Röttgen, Lessenich Buschdorf sowie Ippendorf gehören seit der Reform, die zum 1. August 1969 in Kraft trat, ebenfalls zur Stadt Bonn. Alfter wurde zu diesem Zeitpunkt ebenfalls als Gemeinde neu gegliedert und umfasst heute neben dem Ort Alfter auch Oedekoven, Impekoven sowie Witterschlick und Gielsdorf. Heute wohnen in Duisdorf, dessen erste Silbe ähnlich wie ein „ü“ (vergleichbar mit der Aussprache der Ruhrgebietsmetropole Duisburg) ausgesprochen wird, etwa 14.000 Menschen.

Zur Zeit der Kurfürsten im Bonner Raum war Duisdorf der Sitz eines Schöffengerichtes. Als die Region im 19. Jahrhundert zu Preußen gehörte, wurde das damals außerhalb Bonns liegende Dorf 1816 dem Bürgermeisteramt von Poppelsdorf angegliedert. Im Jahr 1904 erhielt Duisdorf dann einen eigenen Bürgermeister. Aus dieser Ortsverwaltung entstand 1927 das Amt Duisdorf.

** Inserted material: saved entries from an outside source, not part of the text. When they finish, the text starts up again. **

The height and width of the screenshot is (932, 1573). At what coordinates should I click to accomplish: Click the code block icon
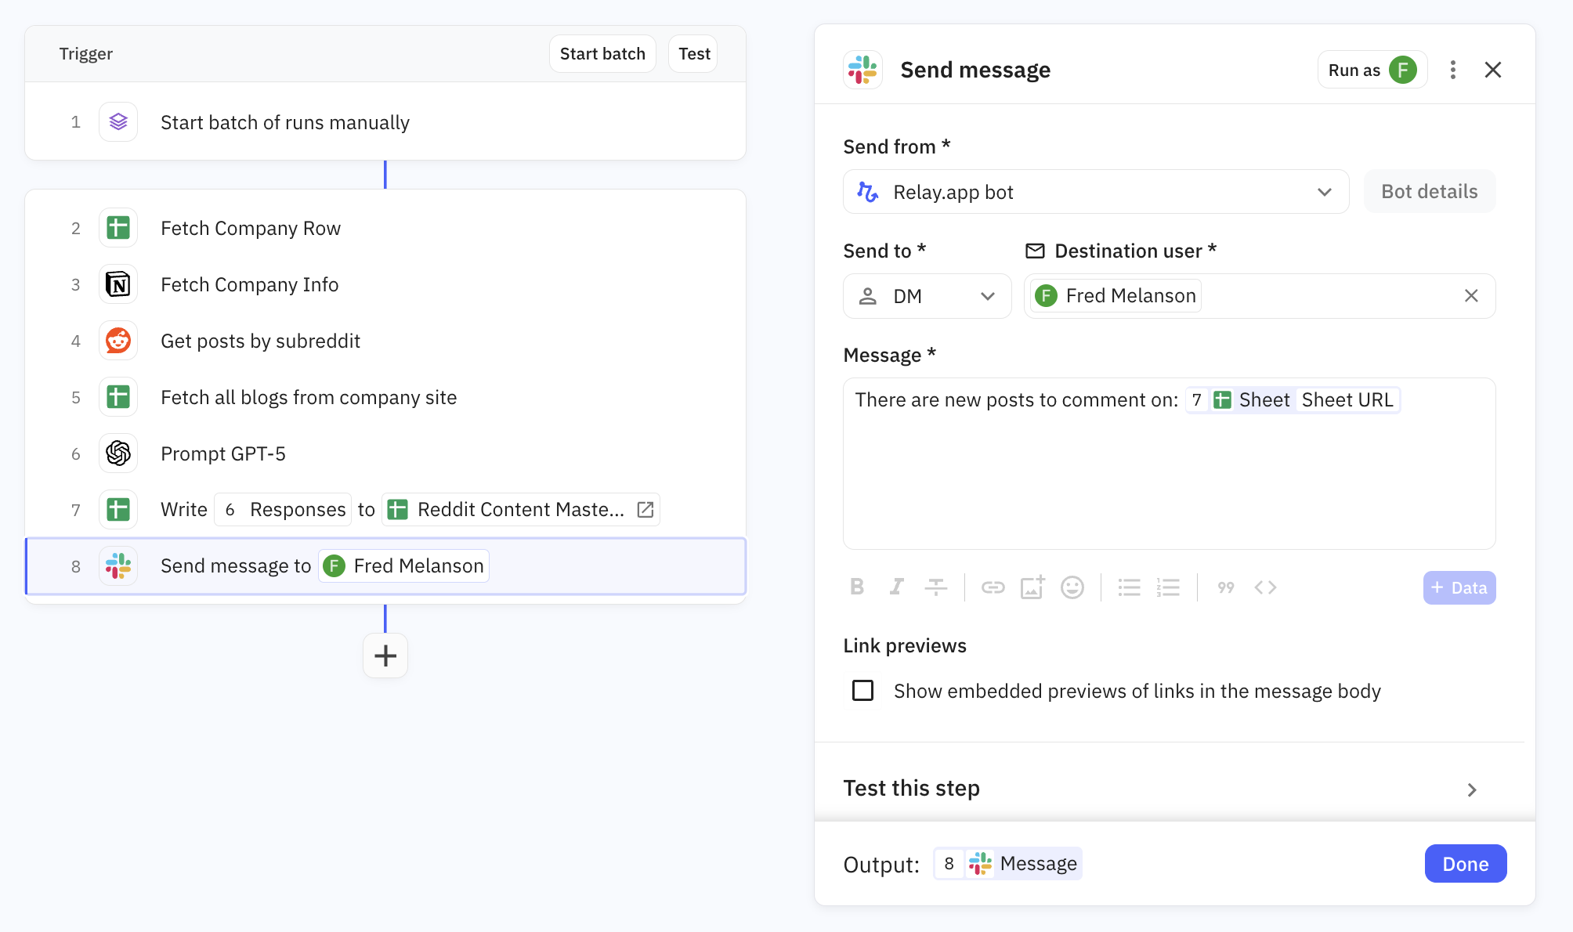pyautogui.click(x=1265, y=587)
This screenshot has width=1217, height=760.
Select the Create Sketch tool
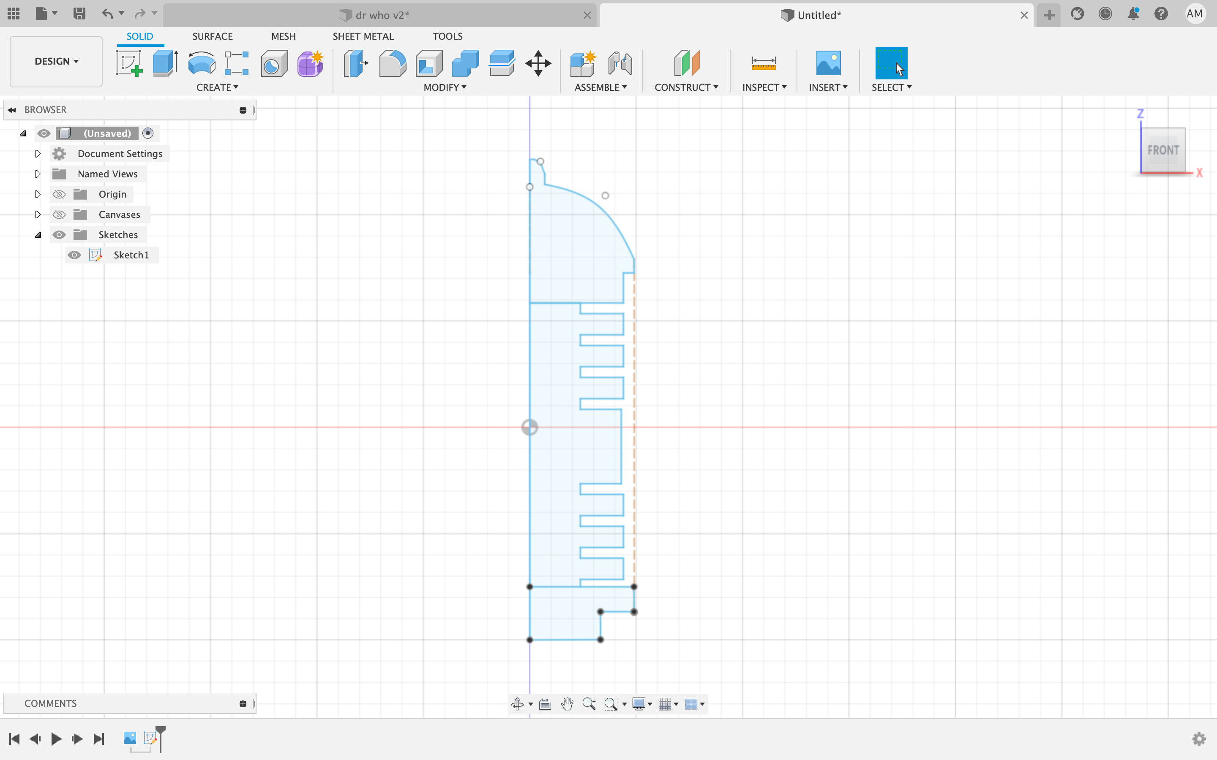[x=129, y=63]
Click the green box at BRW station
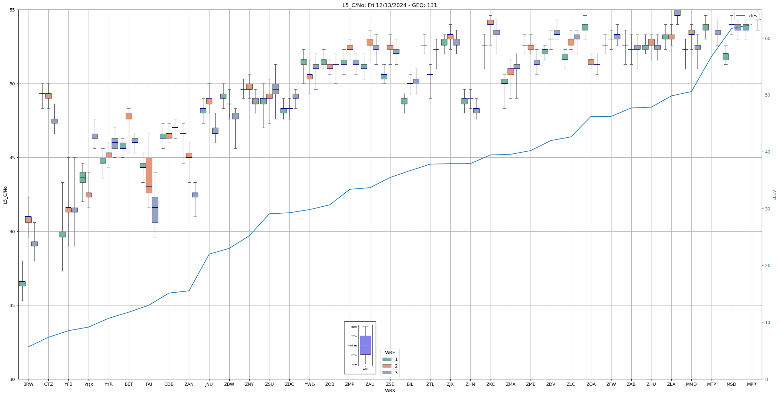Image resolution: width=780 pixels, height=396 pixels. 22,284
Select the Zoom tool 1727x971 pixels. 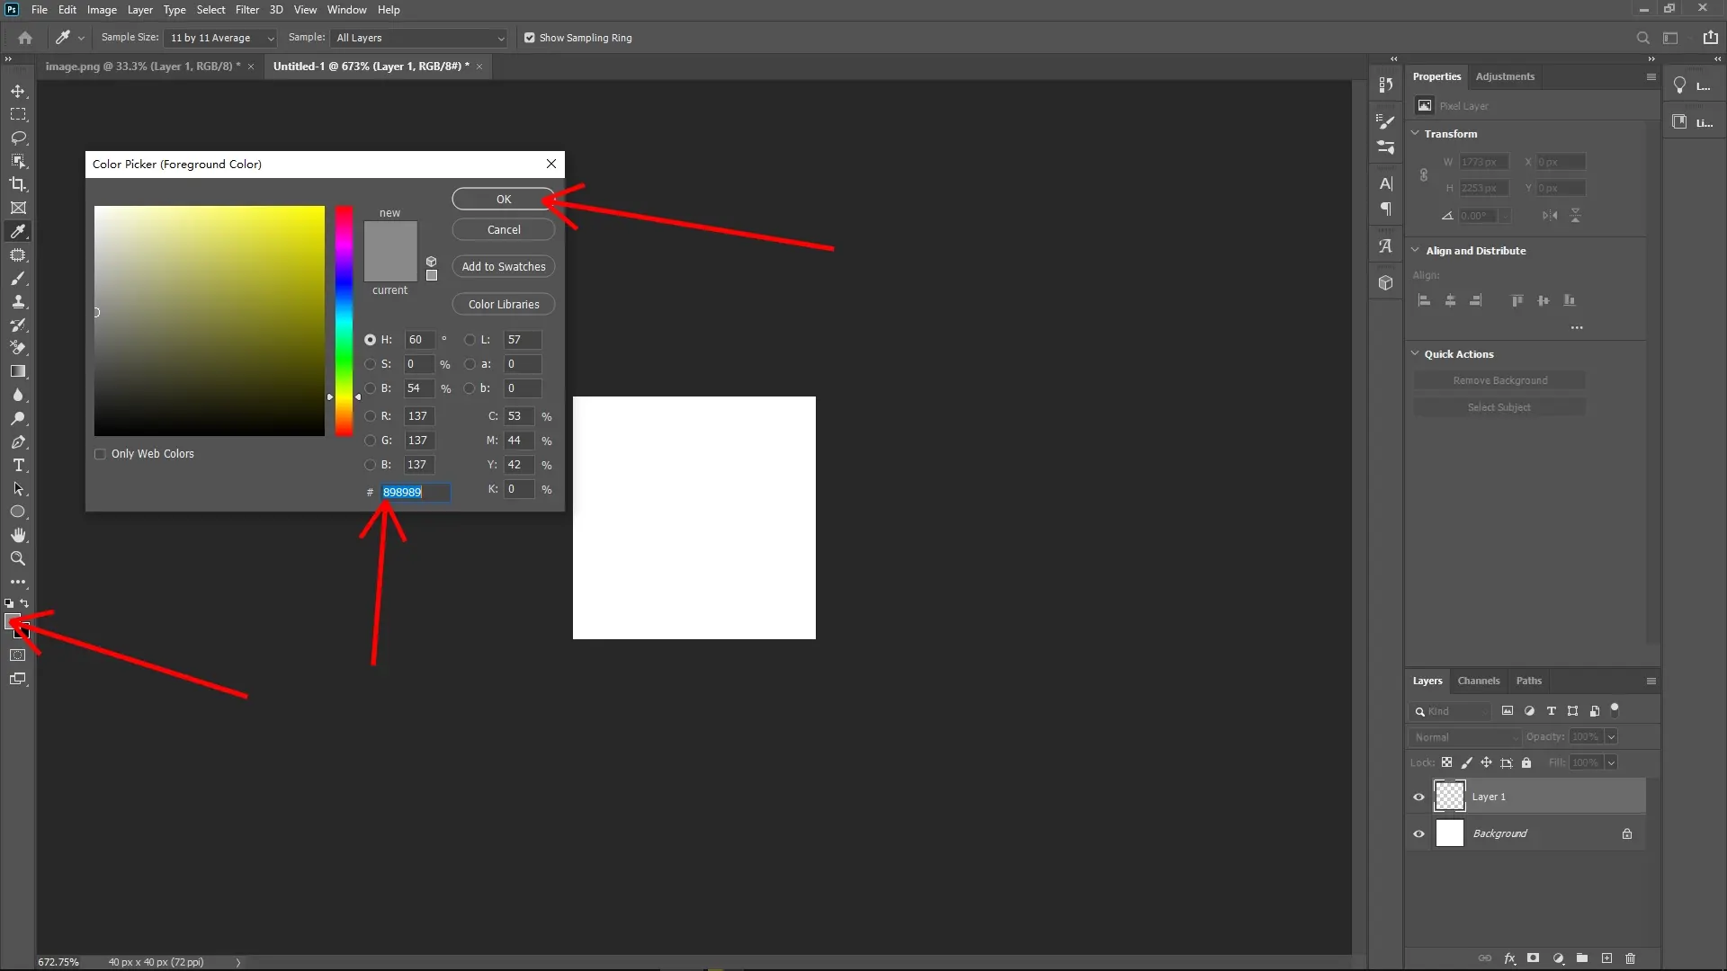(18, 558)
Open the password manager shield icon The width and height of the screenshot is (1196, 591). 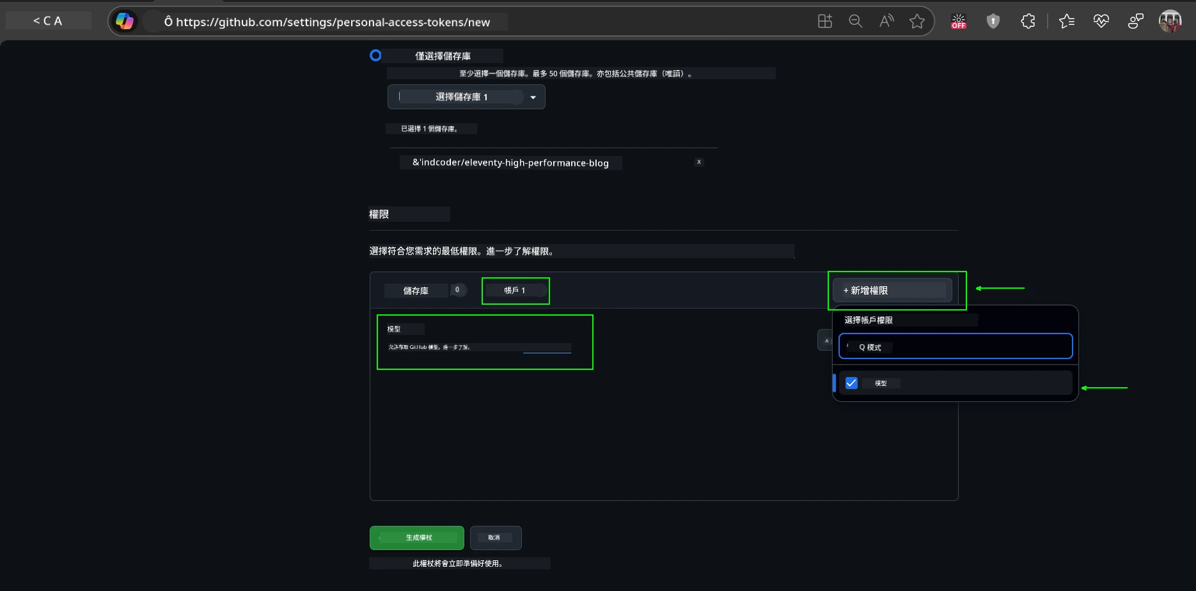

In Duisdorf sind Teile des Bundesministeriums für Ernährung, Landwirtschaft und Verbraucherschutz angesiedelt. Auch zahlreiche Mitarbeiter des Familienministeriums des Bundes, des Bundeswirtschaftsministers sowie des Bundesgesundheitsministers haben hier ihre Arbeitsstätte. Bis vor der Jahrtausendwende wurden dafür auch Gebäude der früheren Troilokaserne genutzt. In Hardtberg-Duisdorf findet sich auch eine wichtiger Bereich des Bundesarbeitsagentur: Die Zentrale Auslands- und Fachvermittlung.
Vielen bekannt ist die nahe Hardthöhe, die auch nach dem Umzug von Kanzleramt und Bundestag nach Berlin der Hauptsitz des Verteidigungsministeriums ist.